Lorsque les seuils légaux sont atteints, il est impératif de procéder à la désignation de deux administrateurs judiciaires et de deux mandataires judiciaires, mais cela est relativement peu fréquent compte tenu de la nature et de l’importance des dossiers qui se présentent au Tribunal.
Quand nous sommes en présence d’un groupe de sociétés, la désignation d’un administrateur local (en province) est souvent indispensable au bon déroulement de la procédure. 
 
Quelles sont, selon vous, les principales différences entre le système français et le système anglo-saxon ?
Le droit anglo-saxon prend en compte par priorité les intérêts des créanciers. En France, les critères de la loi de sauvegarde sont : la pérennité de l’entreprise, la sauvegarde des emplois et l’apurement du passif.
Les créanciers sont les derniers concernés. Dès lors, les créanciers qui ne sont pas payés peuvent aussi avoir des difficultés et déposer leur bilan.
D’autre part, dans les pays anglo-saxons, on considère que le dirigeant est en général le responsable des difficultés de l’entreprise, et il est alors souvent remplacé,
En France la loi protège le « patron » et si l’activité est redressée grâce à la procédure,  il lui est permis de continuer lorsque son entreprise présente un plan de continuation. 
Les textes de loi évoluent et le Tribunal peut, sous certaines conditions légales, obliger un dirigeant à céder ses actions et à quitter ses fonctions. 
Pendant la procédure, le dirigeant peut aussi lui-même décider de vendre les titres de son entreprise.
 
Quel conseil pouvez-vous donner aux chefs d’entreprise ?

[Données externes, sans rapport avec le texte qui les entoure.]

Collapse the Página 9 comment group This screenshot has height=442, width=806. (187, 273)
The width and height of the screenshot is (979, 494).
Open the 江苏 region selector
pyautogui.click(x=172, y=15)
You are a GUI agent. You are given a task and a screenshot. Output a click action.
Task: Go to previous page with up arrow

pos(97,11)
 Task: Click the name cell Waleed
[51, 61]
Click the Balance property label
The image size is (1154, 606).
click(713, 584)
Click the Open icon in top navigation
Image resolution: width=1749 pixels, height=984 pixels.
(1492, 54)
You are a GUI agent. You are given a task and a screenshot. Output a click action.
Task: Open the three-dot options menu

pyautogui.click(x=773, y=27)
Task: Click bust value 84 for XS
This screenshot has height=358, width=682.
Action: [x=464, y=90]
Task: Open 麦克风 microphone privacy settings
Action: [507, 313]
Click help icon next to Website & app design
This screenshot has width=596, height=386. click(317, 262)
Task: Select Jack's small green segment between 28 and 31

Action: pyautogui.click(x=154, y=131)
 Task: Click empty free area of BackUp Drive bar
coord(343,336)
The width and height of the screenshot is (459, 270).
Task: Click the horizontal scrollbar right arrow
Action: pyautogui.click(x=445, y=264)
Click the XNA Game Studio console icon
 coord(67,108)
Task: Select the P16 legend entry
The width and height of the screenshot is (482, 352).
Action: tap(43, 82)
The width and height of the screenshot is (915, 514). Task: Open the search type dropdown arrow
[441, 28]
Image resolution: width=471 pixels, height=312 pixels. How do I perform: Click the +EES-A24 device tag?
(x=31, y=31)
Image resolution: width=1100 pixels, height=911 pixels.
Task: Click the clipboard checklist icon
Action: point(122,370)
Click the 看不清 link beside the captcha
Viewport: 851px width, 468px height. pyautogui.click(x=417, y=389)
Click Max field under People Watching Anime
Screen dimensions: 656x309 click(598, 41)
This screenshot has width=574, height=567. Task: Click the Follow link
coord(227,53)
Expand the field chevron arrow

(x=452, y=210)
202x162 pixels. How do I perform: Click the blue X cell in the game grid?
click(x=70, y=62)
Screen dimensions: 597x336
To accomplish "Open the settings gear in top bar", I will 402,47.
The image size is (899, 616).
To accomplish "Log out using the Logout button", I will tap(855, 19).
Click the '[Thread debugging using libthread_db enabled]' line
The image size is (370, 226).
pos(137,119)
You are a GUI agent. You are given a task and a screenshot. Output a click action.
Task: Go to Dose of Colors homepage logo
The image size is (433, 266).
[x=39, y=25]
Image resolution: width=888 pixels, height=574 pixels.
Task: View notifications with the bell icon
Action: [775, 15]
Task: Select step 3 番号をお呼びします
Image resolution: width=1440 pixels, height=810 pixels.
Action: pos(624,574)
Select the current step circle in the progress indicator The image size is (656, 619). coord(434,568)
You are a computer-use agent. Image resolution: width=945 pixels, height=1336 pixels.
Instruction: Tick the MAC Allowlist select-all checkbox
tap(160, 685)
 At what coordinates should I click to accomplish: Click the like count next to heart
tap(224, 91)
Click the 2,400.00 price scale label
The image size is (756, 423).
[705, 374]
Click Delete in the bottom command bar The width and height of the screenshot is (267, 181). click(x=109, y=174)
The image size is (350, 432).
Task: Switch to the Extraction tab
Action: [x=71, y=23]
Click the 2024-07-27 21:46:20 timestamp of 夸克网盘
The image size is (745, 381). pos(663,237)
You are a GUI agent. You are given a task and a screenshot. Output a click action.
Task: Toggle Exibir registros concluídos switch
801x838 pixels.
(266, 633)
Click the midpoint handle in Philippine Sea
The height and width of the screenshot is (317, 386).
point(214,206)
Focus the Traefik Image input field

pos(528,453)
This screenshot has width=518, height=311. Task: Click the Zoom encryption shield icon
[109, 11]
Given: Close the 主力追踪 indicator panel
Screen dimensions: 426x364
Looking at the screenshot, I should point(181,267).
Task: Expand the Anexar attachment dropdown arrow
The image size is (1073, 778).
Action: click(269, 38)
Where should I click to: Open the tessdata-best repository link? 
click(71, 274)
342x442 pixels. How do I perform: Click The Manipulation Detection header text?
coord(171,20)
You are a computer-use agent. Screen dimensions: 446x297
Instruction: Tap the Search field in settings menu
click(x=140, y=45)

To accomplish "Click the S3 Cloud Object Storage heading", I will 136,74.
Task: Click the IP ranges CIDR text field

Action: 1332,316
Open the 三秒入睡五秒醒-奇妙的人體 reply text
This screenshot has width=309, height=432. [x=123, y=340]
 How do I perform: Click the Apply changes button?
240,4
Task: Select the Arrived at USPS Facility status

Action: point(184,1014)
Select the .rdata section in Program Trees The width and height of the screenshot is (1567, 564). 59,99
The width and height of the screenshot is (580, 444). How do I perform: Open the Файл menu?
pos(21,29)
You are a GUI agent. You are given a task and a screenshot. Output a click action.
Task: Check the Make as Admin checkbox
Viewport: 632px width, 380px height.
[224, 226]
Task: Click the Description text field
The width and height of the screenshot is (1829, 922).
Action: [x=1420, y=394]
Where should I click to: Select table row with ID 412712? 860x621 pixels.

Il faut anticiper les difficultés le plus en amont possible. La prévention est le meilleur moyen pour éviter les procédures judiciaires. Dès que las difficultés apparaissent, le chef d’entreprise doit très vite prendre conseil auprès de professionnels et traiter le problème. Il faut anticiper...
De plus en plus, les chefs d’entreprises de taille petite commencent à comprendre les enjeux de la prévention. 
La loi sur la prévention est bien faite et les procédures amiables donnent des résultats très positifs. Il faut les faire connaître.
* Le juge Guy Elmalek dirige une entreprise de 120 salariés spécialisée dans la distribution de  produits d’arts graphiques et de beaux-arts.